Task instructions →
Only the lines from the line that contains "Given: Open the Tool # T 1 dropdown" through the final line of the entries below belong in your answer, copied exactly and without pictures.
:: Records provided
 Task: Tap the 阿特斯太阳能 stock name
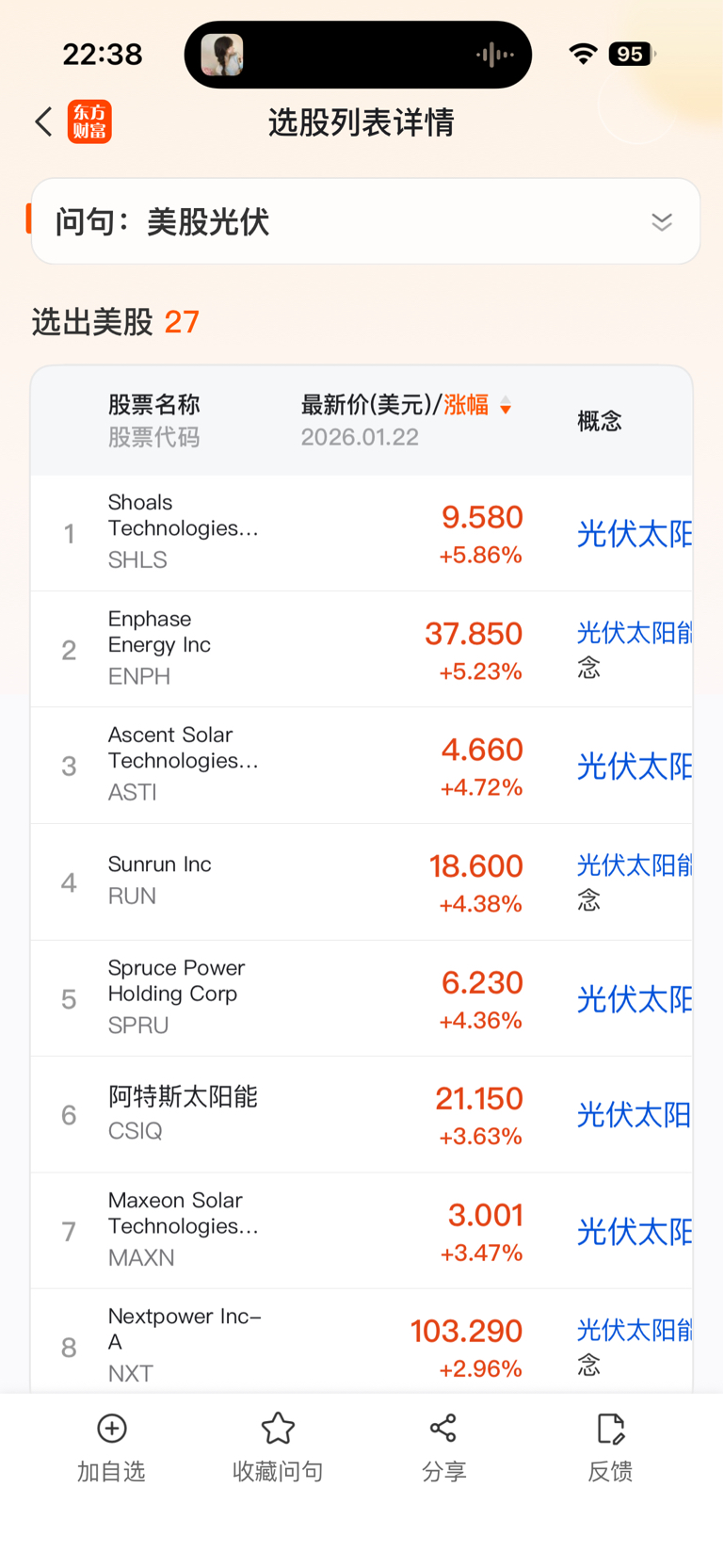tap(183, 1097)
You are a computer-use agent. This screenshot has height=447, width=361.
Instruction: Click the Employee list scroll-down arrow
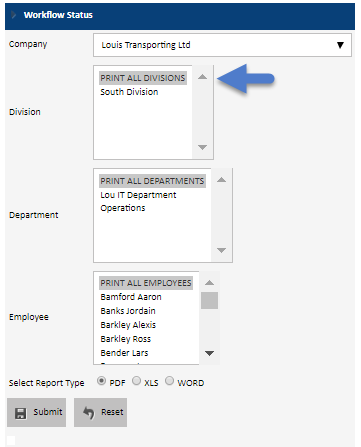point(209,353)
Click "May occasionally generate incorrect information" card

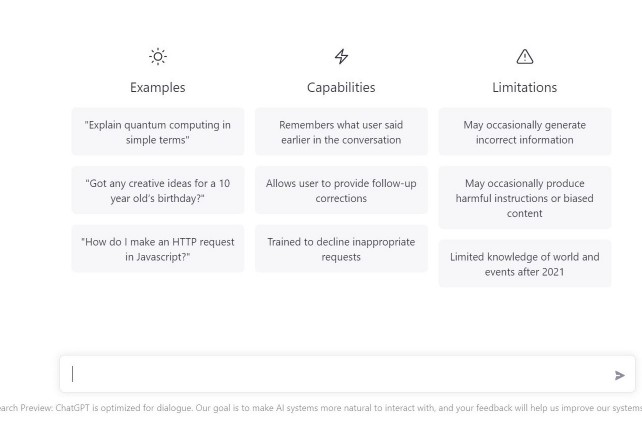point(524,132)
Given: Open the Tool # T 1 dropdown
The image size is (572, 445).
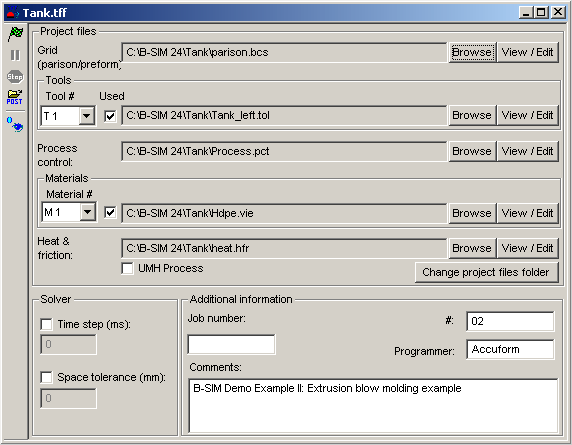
::::
Answer to this exercise →
Given: Open the Tool # T 1 dropdown
The image size is (572, 445).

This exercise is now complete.